** Saved entries **
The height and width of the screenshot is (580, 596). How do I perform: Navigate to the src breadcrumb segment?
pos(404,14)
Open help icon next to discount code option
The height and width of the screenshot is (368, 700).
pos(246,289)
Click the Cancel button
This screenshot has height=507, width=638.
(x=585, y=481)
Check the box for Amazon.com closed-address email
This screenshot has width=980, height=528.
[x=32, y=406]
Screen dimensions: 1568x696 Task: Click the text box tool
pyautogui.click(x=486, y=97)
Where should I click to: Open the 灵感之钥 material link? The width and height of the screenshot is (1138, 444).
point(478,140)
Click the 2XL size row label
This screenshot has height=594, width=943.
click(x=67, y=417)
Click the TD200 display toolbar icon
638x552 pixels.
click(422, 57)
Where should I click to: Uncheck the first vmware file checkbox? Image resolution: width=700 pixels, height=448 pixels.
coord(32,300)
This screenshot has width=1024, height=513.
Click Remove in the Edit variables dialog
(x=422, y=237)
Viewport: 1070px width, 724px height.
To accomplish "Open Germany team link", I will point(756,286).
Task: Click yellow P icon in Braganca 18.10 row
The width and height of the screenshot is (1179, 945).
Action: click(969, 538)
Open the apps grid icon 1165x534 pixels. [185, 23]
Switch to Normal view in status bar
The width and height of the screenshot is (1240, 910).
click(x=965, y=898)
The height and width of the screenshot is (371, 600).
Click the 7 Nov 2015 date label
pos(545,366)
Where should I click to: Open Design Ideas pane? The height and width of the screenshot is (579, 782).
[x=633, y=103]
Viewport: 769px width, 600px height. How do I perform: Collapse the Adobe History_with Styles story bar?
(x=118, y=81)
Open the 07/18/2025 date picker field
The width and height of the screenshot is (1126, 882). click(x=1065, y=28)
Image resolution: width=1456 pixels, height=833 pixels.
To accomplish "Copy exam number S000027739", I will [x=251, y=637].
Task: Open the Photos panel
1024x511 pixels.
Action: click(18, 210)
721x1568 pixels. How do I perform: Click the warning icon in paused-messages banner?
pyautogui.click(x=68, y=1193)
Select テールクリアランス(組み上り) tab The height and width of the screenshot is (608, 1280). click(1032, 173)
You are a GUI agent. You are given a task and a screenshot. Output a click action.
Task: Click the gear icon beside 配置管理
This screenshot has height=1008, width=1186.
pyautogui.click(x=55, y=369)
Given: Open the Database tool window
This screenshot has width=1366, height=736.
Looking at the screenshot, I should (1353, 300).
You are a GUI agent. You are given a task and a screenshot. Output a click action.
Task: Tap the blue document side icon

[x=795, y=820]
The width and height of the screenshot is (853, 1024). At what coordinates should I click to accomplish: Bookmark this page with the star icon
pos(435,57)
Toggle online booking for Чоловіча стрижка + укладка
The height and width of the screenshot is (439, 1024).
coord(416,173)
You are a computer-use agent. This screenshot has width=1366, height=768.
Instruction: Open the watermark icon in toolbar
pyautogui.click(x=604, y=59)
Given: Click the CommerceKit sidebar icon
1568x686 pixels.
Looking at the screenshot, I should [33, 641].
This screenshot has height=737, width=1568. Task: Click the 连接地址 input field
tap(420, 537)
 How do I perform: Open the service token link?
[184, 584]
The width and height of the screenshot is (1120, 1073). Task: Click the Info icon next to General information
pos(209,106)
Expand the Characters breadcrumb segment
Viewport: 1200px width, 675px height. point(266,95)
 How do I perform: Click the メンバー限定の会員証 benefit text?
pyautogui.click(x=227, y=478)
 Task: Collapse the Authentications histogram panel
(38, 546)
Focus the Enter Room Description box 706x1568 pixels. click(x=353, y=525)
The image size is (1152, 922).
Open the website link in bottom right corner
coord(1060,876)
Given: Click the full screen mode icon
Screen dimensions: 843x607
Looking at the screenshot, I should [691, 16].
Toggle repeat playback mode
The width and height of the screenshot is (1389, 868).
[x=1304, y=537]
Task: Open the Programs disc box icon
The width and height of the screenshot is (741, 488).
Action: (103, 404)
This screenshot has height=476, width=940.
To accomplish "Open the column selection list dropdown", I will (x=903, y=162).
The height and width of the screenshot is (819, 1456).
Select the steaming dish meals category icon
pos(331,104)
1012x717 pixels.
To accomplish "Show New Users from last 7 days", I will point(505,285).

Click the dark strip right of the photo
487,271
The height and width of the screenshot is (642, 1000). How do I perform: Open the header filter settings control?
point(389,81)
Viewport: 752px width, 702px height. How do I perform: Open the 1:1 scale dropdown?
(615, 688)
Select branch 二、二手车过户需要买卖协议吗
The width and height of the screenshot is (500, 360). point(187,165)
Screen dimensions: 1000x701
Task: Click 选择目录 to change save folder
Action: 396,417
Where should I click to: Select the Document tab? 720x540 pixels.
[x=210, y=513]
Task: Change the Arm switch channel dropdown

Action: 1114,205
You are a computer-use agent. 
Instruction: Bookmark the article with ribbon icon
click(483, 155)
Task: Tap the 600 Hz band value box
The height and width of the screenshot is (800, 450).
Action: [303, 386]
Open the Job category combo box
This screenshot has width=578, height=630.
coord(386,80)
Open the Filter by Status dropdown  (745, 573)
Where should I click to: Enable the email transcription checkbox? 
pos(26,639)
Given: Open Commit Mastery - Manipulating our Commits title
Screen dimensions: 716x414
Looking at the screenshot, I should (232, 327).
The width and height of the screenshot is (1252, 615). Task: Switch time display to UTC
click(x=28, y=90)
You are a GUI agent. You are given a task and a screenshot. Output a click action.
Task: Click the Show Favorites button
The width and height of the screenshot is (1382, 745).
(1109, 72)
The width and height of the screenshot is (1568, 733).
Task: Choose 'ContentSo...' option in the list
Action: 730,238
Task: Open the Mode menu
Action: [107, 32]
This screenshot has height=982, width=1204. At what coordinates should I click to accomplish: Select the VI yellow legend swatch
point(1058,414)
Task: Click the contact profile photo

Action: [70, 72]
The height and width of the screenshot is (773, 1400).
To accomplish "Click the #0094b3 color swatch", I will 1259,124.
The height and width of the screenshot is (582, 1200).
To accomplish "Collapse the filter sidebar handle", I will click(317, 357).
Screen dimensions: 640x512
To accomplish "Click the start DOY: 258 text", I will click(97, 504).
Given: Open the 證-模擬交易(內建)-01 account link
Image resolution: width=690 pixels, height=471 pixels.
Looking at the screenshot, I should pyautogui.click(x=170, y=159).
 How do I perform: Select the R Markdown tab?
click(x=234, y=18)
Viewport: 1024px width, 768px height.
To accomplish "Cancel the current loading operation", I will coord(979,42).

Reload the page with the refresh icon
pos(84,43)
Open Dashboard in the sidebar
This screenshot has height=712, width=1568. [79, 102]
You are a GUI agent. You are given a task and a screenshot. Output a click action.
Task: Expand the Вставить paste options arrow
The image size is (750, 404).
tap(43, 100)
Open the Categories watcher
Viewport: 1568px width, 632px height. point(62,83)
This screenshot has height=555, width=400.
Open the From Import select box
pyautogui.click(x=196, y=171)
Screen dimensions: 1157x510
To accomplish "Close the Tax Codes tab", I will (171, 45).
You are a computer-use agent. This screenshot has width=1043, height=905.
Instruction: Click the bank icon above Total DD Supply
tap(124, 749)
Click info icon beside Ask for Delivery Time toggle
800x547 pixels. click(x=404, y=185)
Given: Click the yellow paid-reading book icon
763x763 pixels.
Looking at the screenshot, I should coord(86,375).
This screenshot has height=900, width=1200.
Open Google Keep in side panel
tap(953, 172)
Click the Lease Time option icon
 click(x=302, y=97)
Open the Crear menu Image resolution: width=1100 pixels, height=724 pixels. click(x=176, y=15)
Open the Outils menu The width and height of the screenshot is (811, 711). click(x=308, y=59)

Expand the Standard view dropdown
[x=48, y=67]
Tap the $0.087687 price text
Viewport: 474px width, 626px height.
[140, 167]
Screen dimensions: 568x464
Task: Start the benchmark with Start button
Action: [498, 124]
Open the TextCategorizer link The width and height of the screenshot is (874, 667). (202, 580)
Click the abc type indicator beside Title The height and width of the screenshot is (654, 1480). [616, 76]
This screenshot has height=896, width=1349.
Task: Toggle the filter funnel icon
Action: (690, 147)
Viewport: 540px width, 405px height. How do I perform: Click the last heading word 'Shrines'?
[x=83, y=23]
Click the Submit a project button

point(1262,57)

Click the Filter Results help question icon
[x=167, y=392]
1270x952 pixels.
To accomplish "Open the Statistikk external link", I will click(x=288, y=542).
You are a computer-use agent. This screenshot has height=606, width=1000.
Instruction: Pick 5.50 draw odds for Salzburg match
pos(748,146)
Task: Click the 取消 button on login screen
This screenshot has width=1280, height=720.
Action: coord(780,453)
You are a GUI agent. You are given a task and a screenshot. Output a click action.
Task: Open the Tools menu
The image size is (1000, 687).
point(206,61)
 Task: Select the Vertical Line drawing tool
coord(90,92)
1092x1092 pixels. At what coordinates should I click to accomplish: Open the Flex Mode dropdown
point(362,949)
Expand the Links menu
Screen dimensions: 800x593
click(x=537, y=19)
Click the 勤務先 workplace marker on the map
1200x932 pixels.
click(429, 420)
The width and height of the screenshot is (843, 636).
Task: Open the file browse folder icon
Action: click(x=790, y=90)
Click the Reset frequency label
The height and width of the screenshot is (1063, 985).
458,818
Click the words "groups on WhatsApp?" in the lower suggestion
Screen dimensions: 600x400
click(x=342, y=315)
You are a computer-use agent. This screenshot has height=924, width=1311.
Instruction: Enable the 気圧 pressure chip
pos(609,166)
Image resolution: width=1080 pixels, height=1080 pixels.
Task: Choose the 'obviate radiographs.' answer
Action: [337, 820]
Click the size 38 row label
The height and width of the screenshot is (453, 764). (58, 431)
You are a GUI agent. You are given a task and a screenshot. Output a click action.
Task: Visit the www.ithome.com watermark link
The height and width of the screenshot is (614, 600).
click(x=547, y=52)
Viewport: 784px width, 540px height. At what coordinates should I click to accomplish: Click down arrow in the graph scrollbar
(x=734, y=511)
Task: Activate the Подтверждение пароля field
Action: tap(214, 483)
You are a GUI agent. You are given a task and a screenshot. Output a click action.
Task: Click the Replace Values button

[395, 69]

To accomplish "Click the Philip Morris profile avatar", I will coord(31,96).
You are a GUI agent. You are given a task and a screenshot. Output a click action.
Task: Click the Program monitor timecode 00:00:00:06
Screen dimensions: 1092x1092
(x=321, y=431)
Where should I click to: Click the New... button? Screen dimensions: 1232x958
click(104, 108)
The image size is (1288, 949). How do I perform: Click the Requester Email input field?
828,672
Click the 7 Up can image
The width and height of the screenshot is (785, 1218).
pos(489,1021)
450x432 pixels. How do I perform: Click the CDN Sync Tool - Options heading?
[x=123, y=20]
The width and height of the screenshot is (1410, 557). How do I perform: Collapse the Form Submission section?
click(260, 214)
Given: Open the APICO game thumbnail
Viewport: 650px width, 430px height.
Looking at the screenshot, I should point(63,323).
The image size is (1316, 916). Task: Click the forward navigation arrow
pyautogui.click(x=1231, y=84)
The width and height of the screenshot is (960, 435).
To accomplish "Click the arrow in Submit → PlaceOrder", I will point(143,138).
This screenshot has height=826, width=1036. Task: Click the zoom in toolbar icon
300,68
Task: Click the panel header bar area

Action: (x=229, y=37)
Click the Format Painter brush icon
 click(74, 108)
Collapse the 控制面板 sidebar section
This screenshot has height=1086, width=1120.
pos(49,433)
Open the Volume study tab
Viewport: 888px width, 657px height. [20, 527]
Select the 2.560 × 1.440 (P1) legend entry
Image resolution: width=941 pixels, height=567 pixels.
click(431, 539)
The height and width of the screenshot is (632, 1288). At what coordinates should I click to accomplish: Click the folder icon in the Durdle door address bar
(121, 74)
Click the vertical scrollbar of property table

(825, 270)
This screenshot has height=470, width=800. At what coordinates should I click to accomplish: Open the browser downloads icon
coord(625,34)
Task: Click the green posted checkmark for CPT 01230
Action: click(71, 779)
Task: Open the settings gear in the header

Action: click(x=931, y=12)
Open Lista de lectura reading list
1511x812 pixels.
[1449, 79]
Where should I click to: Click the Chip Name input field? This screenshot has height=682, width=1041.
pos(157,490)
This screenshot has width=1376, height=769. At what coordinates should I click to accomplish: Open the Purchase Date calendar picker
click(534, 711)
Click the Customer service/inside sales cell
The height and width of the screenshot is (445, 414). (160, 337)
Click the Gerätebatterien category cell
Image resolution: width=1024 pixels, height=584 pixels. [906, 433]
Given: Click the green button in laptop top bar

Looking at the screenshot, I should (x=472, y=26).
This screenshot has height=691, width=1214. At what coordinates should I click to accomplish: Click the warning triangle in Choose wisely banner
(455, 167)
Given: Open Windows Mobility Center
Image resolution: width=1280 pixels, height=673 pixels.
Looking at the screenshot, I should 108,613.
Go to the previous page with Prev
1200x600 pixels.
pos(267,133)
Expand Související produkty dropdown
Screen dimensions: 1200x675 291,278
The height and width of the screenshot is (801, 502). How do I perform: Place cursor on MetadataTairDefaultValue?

** YOUR TASK **
Identify the lines of the entries containing the string "Cancel". Copy each such line.

** ANSWER TO THIS TASK **
Click the Cancel button
To accomplish "Cancel the current loading operation", I will coord(979,42).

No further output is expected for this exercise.